Task directions >>
Exactly as written, copy the lines that run from the start of the data below to the line containing "Notícies (1177, 71)", both ends included.

Segment Start: Recorded data

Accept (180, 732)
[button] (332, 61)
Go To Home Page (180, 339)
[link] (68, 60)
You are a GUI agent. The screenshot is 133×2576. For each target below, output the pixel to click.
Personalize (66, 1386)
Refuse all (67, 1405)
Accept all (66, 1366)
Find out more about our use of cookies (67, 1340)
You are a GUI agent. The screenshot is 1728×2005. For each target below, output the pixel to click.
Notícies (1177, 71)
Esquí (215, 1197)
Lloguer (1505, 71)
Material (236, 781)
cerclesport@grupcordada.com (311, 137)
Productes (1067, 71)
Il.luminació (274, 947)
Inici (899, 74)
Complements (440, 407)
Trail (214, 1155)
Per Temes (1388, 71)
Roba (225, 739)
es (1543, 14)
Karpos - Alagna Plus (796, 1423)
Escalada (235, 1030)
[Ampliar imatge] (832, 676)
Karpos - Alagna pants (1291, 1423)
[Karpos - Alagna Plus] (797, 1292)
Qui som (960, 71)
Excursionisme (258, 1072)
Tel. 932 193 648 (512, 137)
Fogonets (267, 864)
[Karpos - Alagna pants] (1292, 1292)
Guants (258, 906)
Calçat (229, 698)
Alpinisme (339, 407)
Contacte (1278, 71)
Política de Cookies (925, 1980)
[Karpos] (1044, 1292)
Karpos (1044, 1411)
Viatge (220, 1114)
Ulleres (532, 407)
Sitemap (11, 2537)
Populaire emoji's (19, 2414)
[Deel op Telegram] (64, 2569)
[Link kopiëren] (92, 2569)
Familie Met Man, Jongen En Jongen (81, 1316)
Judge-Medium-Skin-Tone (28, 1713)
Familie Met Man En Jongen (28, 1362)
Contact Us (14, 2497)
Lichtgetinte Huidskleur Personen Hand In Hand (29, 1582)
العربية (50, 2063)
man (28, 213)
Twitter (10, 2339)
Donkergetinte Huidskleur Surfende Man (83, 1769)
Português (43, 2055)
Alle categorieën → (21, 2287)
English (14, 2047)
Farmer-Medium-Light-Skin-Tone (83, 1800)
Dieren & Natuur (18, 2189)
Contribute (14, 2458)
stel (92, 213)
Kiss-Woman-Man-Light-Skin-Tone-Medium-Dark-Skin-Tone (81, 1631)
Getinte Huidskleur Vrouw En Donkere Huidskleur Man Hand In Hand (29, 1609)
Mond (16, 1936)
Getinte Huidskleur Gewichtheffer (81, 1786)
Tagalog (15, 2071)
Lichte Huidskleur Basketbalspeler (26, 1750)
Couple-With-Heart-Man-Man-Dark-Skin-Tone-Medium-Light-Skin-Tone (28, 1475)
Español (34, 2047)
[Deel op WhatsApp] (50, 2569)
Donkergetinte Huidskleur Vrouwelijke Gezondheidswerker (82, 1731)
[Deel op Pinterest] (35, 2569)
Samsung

Segment End: Recorded data

Exercise solution >>
Accept (180, 732)
[button] (332, 61)
Go To Home Page (180, 339)
[link] (68, 60)
You are a GUI agent. The screenshot is 133×2576. For each target below, output the pixel to click.
Personalize (66, 1386)
Refuse all (67, 1405)
Accept all (66, 1366)
Find out more about our use of cookies (67, 1340)
You are a GUI agent. The screenshot is 1728×2005. For each target below, output the pixel to click.
Notícies (1177, 71)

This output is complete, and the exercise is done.